Despite the enactment of Bill 32-35 into law, the Chamorro Land Trust Commission (CLTC) will not allow cultivation of cannabis on leased lands, according to Jack Hattig III, administrative director.

Bill 32-35 or the “The Cannabis Industry Act of 2019” was signed into law by Gov. Lou Leon Guerrero last week.

Hattig spoke about the issue during an interview with K-57’s Phil Leon Guerrero on Friday.  According to Hattig, some of the CLTC inventory is being conveyed by the federal government. Cannabis is still considered illegal under federal statutes.

Hattig also spoke about how the commission is striving for more transparency and accountability, particularly on the management and integrity of the commission’s waiting list and the process of awarding leases to beneficiaries.

He only has the authority to approve lease applications but not grant the actual lease. This directive prompted Hattig to review 28 red-marked leases under the CLTC that were x-marked by former CLTC administrator Michael Borja.

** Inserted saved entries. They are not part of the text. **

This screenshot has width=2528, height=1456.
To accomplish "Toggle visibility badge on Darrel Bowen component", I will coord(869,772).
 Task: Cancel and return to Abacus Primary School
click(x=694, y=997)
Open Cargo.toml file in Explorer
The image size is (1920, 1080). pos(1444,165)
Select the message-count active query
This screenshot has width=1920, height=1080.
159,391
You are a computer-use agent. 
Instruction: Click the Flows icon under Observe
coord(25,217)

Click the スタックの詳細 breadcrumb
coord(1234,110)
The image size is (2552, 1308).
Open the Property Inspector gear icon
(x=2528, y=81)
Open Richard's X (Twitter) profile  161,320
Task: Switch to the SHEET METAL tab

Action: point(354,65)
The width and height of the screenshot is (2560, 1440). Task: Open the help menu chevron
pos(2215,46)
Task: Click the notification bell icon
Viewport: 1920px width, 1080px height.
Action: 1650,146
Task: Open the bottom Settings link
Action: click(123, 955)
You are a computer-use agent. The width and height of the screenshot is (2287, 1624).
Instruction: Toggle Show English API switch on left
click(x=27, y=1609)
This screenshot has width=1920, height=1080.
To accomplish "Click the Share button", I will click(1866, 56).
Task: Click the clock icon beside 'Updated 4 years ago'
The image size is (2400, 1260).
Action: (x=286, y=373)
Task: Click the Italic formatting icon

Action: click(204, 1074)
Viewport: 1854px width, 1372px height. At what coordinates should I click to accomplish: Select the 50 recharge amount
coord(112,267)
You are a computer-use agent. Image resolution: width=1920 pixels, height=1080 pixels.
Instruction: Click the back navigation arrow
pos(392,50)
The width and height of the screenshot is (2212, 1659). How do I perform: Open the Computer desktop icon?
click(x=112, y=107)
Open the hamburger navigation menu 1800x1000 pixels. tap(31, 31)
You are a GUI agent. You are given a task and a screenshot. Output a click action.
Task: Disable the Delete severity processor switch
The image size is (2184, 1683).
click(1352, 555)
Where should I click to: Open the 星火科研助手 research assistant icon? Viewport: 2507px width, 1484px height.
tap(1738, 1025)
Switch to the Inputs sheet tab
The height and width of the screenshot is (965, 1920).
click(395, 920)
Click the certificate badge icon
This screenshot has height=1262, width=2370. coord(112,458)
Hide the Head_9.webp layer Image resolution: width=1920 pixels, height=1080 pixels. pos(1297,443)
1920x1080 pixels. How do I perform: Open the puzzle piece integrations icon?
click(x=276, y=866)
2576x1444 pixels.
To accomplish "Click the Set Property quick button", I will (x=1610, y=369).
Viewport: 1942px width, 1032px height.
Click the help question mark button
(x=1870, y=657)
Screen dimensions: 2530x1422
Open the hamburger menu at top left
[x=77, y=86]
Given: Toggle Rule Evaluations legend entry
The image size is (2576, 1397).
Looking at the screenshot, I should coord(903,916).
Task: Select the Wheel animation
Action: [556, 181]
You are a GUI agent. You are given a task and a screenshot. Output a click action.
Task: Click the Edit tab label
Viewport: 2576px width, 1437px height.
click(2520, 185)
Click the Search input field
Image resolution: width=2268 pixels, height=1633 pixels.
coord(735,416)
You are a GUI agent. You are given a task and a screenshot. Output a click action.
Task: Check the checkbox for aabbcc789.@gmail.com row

Hattig says the commission has undertaken enormous efforts to legally maintain the waiting list and the awarded leases, affording various forms of mitigation to avoid issues with lessees. The commission’s efforts include acreage reduction and non-punitive memorandums or issuing warnings.

Funding remains a recurring challenge for some lease awardees. While there are concerns about leasing out properties to for-profit companies, Hattig noted in a recent working session that commercial contracts provide the commission with critical funding for operations.

These contracts also provide funding for awardees to build infrastructure on leased lands. The total land trust inventory is at 11,669 acres, according to Hattig. Only 9 percent of the total acreage is designated for commercial leases.